Texte proposé:
---------------

Le refus d’adoption pour un couple homosexuel n’est pas discriminatoire, affirme la justice européenne

STRASBOURG (Conseil de l’Europe) (AFP) – Un couple homosexuel ne peut arguer d’une discrimination pour s’être vu refuser par la justice française l’adoption simple d’un enfant car il se trouve dans la même situation qu’un couple hétérosexuel ayant signé un Pacs, a estimé jeudi la Cour européenne des droits de l’homme (CEDH).

Dans leur arrêt, pas encore définitif, les juges de Strasbourg n’ont pas relevé « de différence de traitement fondée sur l’orientation sexuelle » car les couples hétérosexuels « placés dans des situations juridiques comparables, la conclusion d’un PACS, se voient opposer les mêmes effets, à savoir le refus de l’adoption simple ».

---------------

Données à examiner:
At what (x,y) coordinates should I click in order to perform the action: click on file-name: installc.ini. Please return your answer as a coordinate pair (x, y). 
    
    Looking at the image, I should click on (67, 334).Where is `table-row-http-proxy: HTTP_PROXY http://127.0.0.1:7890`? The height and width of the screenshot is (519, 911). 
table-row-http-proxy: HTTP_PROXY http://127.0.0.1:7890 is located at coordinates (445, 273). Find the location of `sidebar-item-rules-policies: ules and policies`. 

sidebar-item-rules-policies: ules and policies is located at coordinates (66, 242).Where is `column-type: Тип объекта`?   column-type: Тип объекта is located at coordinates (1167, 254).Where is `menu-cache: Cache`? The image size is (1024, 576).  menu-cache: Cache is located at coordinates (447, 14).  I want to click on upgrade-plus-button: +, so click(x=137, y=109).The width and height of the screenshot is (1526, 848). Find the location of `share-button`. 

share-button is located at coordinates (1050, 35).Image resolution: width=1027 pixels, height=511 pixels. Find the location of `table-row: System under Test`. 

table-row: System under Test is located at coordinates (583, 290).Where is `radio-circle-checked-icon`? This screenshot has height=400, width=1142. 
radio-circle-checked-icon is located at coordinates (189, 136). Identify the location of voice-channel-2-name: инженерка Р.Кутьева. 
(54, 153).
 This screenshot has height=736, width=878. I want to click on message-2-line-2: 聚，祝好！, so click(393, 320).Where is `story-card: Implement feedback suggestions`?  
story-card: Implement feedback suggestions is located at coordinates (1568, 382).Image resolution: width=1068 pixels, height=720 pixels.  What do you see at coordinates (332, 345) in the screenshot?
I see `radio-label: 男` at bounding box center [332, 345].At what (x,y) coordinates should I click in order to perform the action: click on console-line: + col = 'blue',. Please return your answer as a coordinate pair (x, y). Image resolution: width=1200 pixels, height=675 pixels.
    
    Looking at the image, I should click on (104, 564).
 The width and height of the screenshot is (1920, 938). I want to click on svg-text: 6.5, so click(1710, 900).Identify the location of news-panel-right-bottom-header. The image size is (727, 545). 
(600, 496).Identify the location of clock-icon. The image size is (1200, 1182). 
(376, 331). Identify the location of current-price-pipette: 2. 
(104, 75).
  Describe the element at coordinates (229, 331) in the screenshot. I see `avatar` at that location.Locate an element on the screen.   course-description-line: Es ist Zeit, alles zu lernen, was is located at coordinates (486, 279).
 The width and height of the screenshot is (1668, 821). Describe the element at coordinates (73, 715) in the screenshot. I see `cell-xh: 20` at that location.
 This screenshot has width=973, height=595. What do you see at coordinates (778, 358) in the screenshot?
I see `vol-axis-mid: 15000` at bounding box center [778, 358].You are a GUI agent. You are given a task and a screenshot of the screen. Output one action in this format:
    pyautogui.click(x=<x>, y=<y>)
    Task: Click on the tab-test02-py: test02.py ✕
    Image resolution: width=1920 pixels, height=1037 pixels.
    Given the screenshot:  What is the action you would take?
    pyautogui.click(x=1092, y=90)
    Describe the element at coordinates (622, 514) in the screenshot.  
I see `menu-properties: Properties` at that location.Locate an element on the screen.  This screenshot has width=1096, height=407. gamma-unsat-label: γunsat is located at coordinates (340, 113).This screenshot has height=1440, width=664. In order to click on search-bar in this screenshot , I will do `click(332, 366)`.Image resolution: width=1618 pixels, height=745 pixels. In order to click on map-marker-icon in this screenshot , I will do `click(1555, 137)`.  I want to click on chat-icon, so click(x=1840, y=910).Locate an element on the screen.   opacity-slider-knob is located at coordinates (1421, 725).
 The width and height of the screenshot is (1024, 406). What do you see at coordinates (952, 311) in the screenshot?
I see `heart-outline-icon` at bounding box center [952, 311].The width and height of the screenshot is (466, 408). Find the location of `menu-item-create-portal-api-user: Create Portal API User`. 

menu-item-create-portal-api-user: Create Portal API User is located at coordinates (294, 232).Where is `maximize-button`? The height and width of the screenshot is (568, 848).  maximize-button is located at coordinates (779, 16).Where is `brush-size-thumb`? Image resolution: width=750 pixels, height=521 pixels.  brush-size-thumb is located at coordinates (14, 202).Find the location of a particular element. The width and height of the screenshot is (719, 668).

---------------

Votre travail:
(A) Dans le texte sur l'adoption, changez « couple homosexuel » en « couple de même sexe » et réécrivez tout le passage depuis « Le refus d’adoption » jusqu'à « de l’homme (CEDH). ».
(B) Répondez à ces questions sur le texte sur l'adoption.
(i) Quel jour la Cour européenne des droits de l'homme a-t-elle rendu sa décision ?
(ii) Sur quoi aurait été fondée la différence de traitement que les juges n'ont pas relevée ?
(iii) L'arrêt est-il définitif ?
La liste n'a aucun rapport avec le texte sur l'adoption.

Corrigé:
(A)
Le refus d’adoption pour un couple de même sexe n’est pas discriminatoire, affirme la justice européenne

STRASBOURG (Conseil de l’Europe) (AFP) – Un couple de même sexe ne peut arguer d’une discrimination pour s’être vu refuser par la justice française l’adoption simple d’un enfant car il se trouve dans la même situation qu’un couple hétérosexuel ayant signé un Pacs, a estimé jeudi la Cour européenne des droits de l’homme (CEDH).

(B)
(i) Jeudi.
(ii) Sur l'orientation sexuelle.
(iii) Non, il ne l'est pas encore.